The scientific name for fig is “Ficus carica”. This comes from the Latin: “Ficus” means fig tree, and “Carica” is related to the Asia Minor region where it comes from. It belongs to the Moraceae family. It comes from the south-west of Asia but it is also grown even found wild in all the south of Europe, especially in warm places of the Mediterranean area as the fig tree is one of the few dryland fruit trees that exists.

The peoples that could enjoy the fig trees, used to venerate them because of their delicious fruits and their proven therapeutic properties. The fig is an extraordinary fruit that has been part of the habitual diet of different cultures from very remote times.

It has been proven that the fig trees were one of the first plants cultivated by humans. Fossilized figs from 9000 B.C. were found in the Neolithic town Gilgal I, in the Jordan Valley.

This is because in most of the fig trees, the fruits are obtained without pollination by sporadic development of the ovule, so they are one of the species of easy domestication. This finding indicates that their domestication is prior to wheat, barley and legumes, so it may be the first known case of agriculture.

The Egyptians, 4,500 years ago, continued collecting it, leaving proof of it in the hieroglyphics of this ancient civilization found in their funerary monuments, specifically in the pyramids of Gizeh (year 4000-5000 BC) where drawings representing the collection of figs were found.

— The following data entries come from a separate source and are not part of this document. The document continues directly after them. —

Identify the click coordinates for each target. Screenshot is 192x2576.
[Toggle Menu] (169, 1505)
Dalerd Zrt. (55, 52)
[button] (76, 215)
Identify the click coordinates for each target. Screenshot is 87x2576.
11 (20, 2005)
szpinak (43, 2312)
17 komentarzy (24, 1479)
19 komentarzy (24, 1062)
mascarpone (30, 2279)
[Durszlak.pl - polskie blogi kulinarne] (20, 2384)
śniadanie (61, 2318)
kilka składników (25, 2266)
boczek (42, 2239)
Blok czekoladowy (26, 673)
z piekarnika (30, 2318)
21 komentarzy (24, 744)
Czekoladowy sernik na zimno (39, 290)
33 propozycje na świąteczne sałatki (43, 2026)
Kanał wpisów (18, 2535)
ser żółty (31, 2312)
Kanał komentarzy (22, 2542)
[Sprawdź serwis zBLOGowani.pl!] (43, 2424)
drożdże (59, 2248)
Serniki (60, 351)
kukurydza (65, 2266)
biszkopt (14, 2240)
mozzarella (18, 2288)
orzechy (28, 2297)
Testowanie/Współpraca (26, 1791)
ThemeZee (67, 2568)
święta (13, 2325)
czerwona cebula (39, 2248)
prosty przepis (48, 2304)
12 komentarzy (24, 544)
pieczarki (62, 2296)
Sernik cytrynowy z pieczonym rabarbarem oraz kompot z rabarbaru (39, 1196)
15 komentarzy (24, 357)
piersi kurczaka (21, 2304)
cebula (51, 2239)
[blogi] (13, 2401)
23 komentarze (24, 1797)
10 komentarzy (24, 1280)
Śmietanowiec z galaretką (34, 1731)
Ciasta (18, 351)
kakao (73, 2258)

They were also an essential food for the Greeks: the fig trees were consecrated to Dionysus, the god of renewal. When a city was founded, they planted a fig tree in the agora (public square) to mark the place where the elders would gather. It was the favorite ambrosia of Plato, in fact the fig is known as the "fruit of the philosophers".

In the Old Testament, we can read its name as a reference to one of the trees of the abundance of the Promised Land. It is also told in this book that, when Adam and Eve were expelled from Paradise, they used a fig-tree leaf to cover themselves.

In ancient Rome, they considered it a sacred tree, since the founders of Rome, Romulus and Remus, were suckled by the Capitoline Wolf under a fig tree. The Romans used it in religious ceremonies offering it to the god Bacchus (god of wine). In the festivities of the new year, the inhabitants of Rome exchanged the figs as a gift. In the present time, it has remained one of the fruit trees most appreciated, and the great health benefits of figs have already been scientifically proven.